Le dirigeant de Bell Mobilité rencontra le ministre, mais «s'en tient pour l'instant à sa position», affirme le relationniste Jacques Bouchard. Bell Mobilité a déjà fait savoir que les consommateurs n'auront pas à payer pour les pourriels, rappelle-t-il. Ce sera toutefois aux consommateurs de scruter leur compte à la loupe. «Si un client est facturé pour un pourriel, il n'a qu'à nous avertir et nous le rembourserons», explique Jacques Bouchard.
Impossible pour l'instant de connaître la position de Telus. Les appels du Soleil, mercredi, sont demeurés sans réponse.
Grogne populaire
Chez Option consommateurs, la tenue d'une rencontre est accueillie sans grands espoirs. «C'est certain que si Bell et Telus changeaient d'idée, ce serait fantastique, mais c'est peu probable», pense la conseillère juridique Elise Thériault. Selon elle, les consommateurs ont peu de recours pour contrer la décision des deux compagnies de téléphonie mobile. «La clause de modification unilatérale du contrat, qui permet l'imposition de nouveaux frais, ne peut être invalidée que si elle est déclarée abusive par un tribunal. Mais qui va s'embarquer dans une bataille judiciaire pour 15 sous?»
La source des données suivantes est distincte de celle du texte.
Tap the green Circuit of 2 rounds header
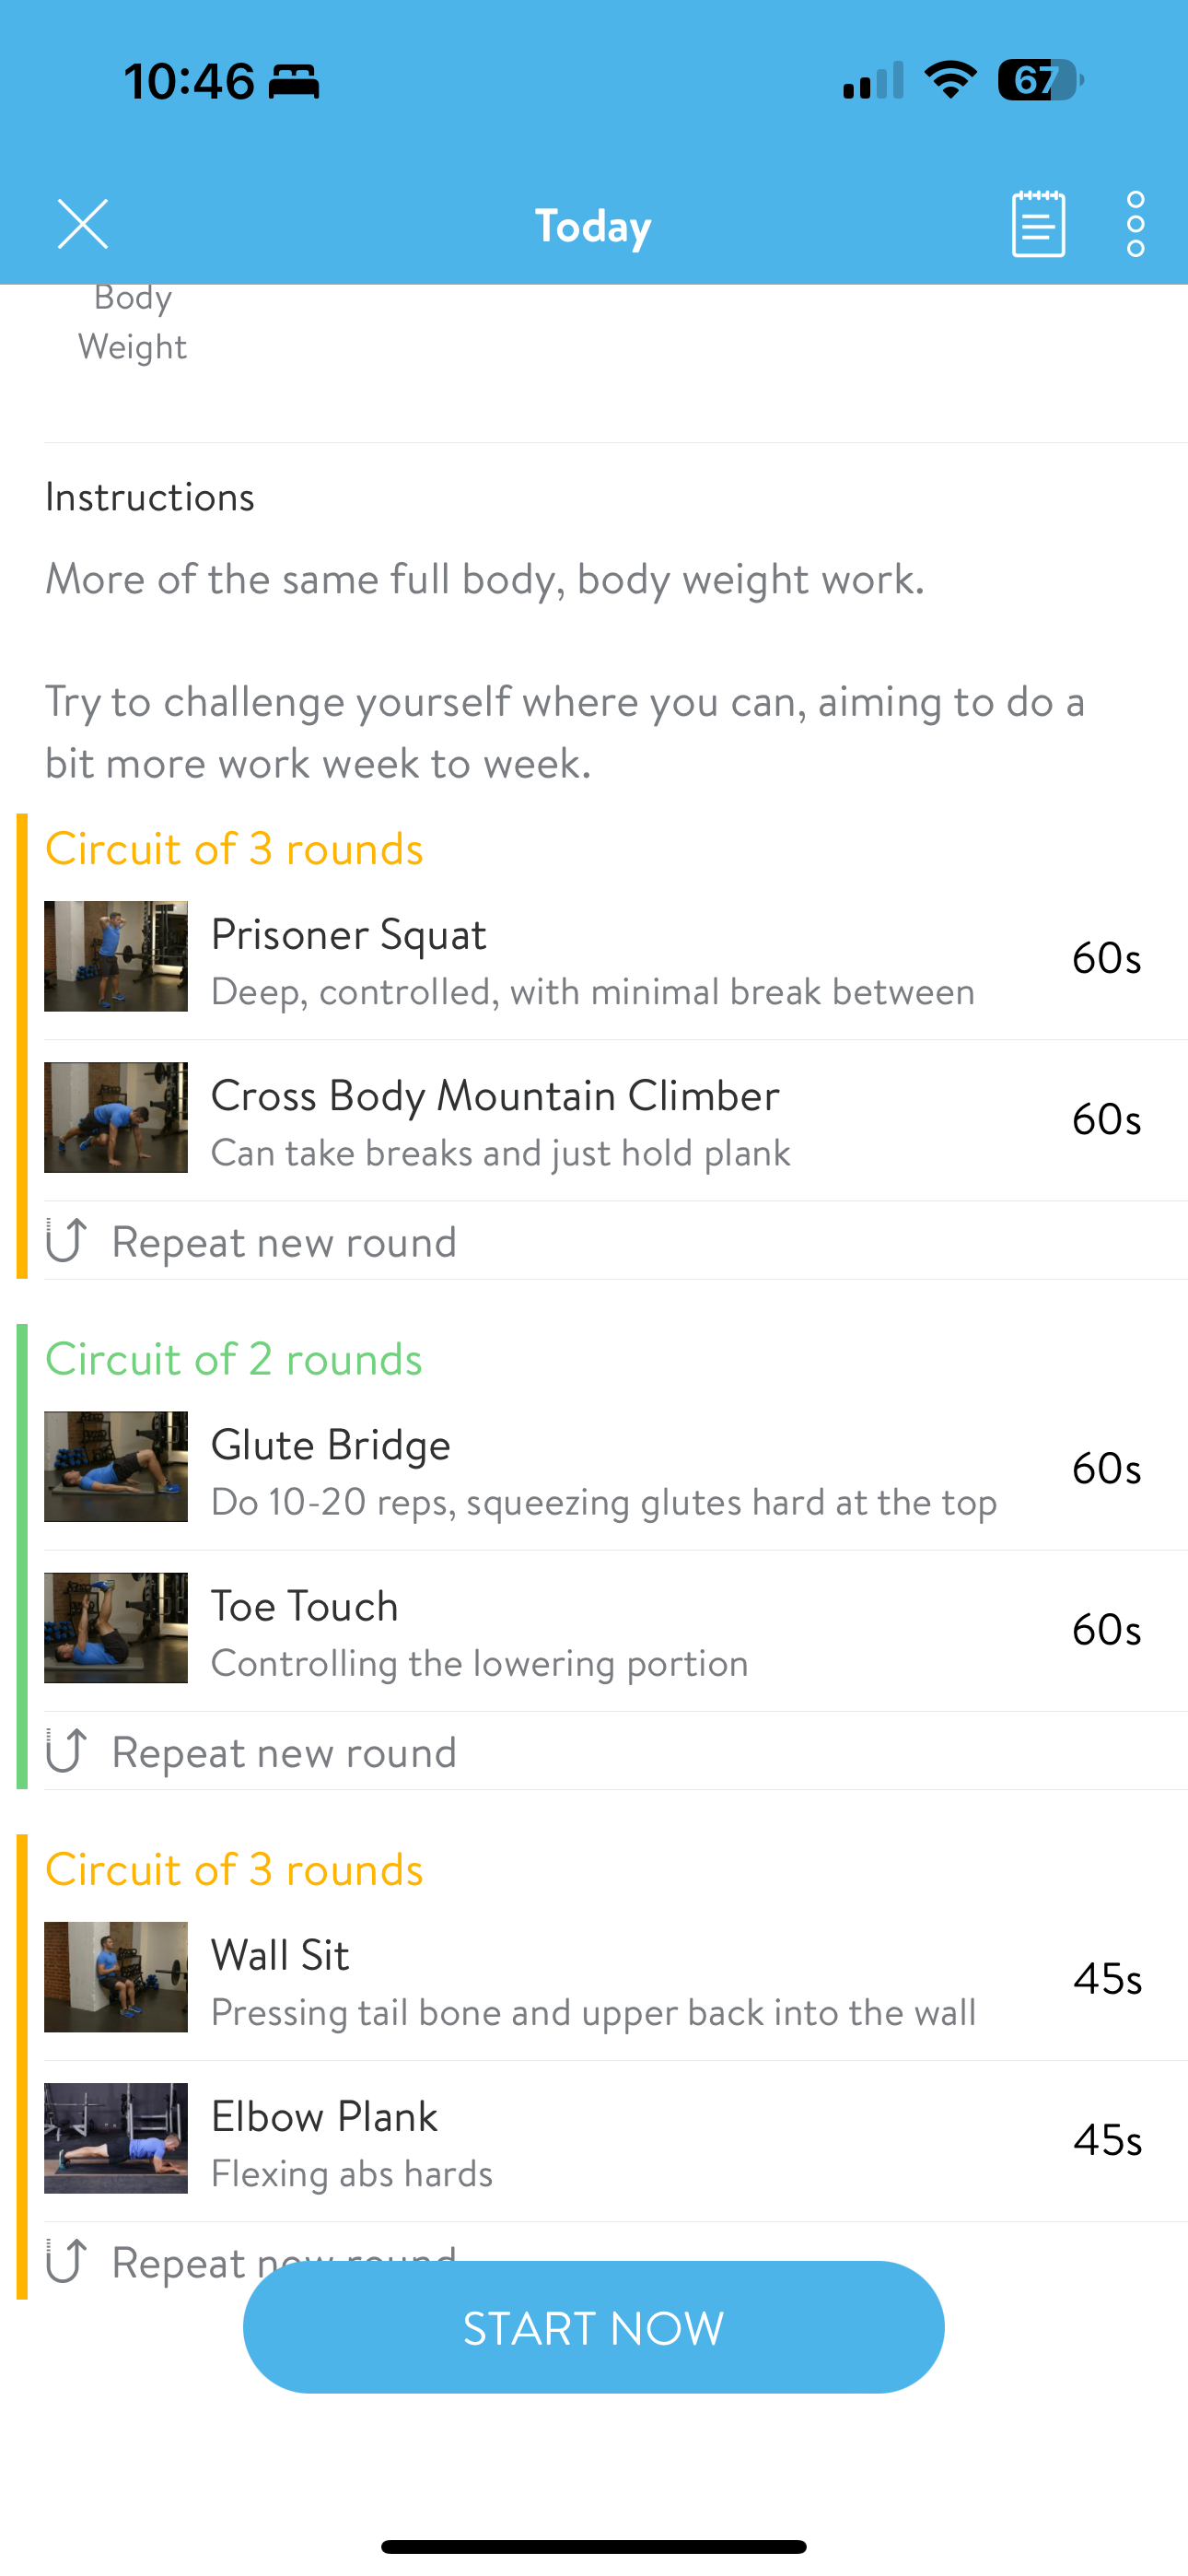1188x2576 pixels. pos(234,1360)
Ces 15 sous suscitent toutefois la colère de plusieurs clients de Bell Mobilité et de Telus. Ceux qui le souhaitent peuvent changer de fournisseur pour Rogers, qui ne facture toujours pas les messages texte. Cependant, un client qui brise un contrat doit acquitter des frais pouvant aller jusqu'à plusieurs centaines de dollars.
La grogne se fait particulièrement ressentir sur le Web. Le Nouveau Parti démocratique a d'ailleurs saisi la balle au bond et mis en ligne une pétition pressant Bell Mobilité et Telus de faire marche arrière.